Warning after two people suffer serious injuries in boat propeller incidents
PUBLISHED: 06:30 21 August 2020 | UPDATED: 16:58 21 August 2020
Life-changing injuries sustained in two incidents involving boat propellers have sparked a plea for people to stay safe while around water.
People have been urged to take extra caution around boat propellers following the incidents this summer, in which people were seriously hurt.
PC Paul Bassham, of Norfolk police’s Broads Beat team, which covers more than 100 miles of waterways, warned that people often forget or are not aware of their location at the back of the vessel.
He said he had dealt with two recent incidents involving propellers which resulted in people losing limbs, including a young man who needed to have a leg amputated after climbing back into a boat following a swim.
“Accidents can happen so it is really important to be conscious of boat propellers,” he said.
The Broads Authority advises people not to reverse motor boats towards others and not to swim at the back of them.
Its chief executive John Packman says, with the coastguard and emergency services, it has “robust safety systems” in place, making sure the thousands of visitors to the area have a safe experience.
Mr Bassham’s warning comes amid a rise in staycations around Norfolk, which has seen the county’s Broads, beaches and parks become even busier than usual.
Earlier this month, Kristers Bednarskis died at Bawsey Country Park, near King’s Lynn, after getting into difficulty in water, while mother-of-two Danielle Chilvers, from Swaffham, died in the sea off Waxham a day later.

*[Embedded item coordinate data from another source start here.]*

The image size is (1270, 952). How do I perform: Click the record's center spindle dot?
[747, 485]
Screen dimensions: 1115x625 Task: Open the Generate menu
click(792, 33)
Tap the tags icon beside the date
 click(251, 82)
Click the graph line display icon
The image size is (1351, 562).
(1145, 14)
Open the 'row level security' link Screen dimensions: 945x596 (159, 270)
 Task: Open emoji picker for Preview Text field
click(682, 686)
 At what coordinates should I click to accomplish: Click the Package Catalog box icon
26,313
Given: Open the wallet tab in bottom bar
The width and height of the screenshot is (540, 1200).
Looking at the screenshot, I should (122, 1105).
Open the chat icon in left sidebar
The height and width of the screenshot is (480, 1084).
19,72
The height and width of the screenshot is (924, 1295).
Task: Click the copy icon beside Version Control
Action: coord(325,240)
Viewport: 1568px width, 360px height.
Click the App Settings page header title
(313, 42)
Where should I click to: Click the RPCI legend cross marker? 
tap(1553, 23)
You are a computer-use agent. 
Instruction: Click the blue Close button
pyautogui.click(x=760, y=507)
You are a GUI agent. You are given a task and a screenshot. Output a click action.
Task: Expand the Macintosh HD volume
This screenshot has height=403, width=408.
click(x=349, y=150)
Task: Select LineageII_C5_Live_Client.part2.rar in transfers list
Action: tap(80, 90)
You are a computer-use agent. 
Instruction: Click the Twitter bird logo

Robin Spruce, who was described as a strong swimmer by loved ones, also died on Saturday, five days after being rescued from the water at Overstrand. And on Wednesday, a woman from London died after becoming trapped under a boat in Great Yarmouth.
It has prompted emergency services to urge people to be careful around water.
Greg Preston, head of protection and prevention at Norfolk Fire and Rescue Service, said people were sometimes lulled into a false sense of security when they have loved ones watching over them from the shore.
“You are more likely to be putting them in harm’s way as well if you come into difficulty,” he said. “Often it is the rescuers who become the victims.”
This month marks five years since teenagers Stella Kambi and Bonheur Munsungay drowned at Thorpe Marshes near Norwich.
According to the National Water Safety Forum, 400 people a year die from accidental drowning in the UK.
One of the main hazards of open water is cold water shock, which can happen in scorching temperatures and in shallow waters.
Anything below 15C is defined as cold water and can seriously affect breathing and movement. The average UK sea temperatures are just 12C.
Cold water shock can cause heart attacks, even in the relatively young and healthy.
“It is incredibly difficult to survive cold water shock,” Mr Preston said, “and while the surface temperature may be warm in hot weather, water underneath can be extremely cold. It is a complete misconception that all water is warm.
“Sadly, every year emergency services predict water related deaths, which are preventable, in the summer months despite repeated warnings.”
Other dangers in open water include inflatables and unexpected tides and currents.
Mr Preston said: “Dinghies and inflatables can go out to sea very quickly. They should only be used in swimming pools for that reason.
“People should also only swim when there are lifeguards present and safety equipment and, otherwise, avoid going in.
“Time and time again people ignore ‘no swimming’ signs. The signage is there for a reason. It saves lives.”
Rubbish, such as shopping trolleys and bicycles, are often thrown into water and can also become a serious hazard.
“People throw all sorts in water,” Mr Bassham said, “and people can get snagged on things and then panic. There are also all sorts of reeds and weeds which can wrap around your legs. You just cannot know what exactly lurks beneath the water.
“It is vital to always wear life jackets at every occasion and to not go out of your depth and stay near safety ladders.
“Really, we don’t advise people to go into the rivers at all but we can see the appeal. But please don’t end up becoming another victim.”
Mr Preston said his biggest message was for parents and carers to teach children about the dangers of water.
Last year, the Aweigh app, which is free to download, was launched to keep people safe on the Broads.
It includes the what3words app which emergency services have recently rolled out to help them find the exact location of incidents in remote areas.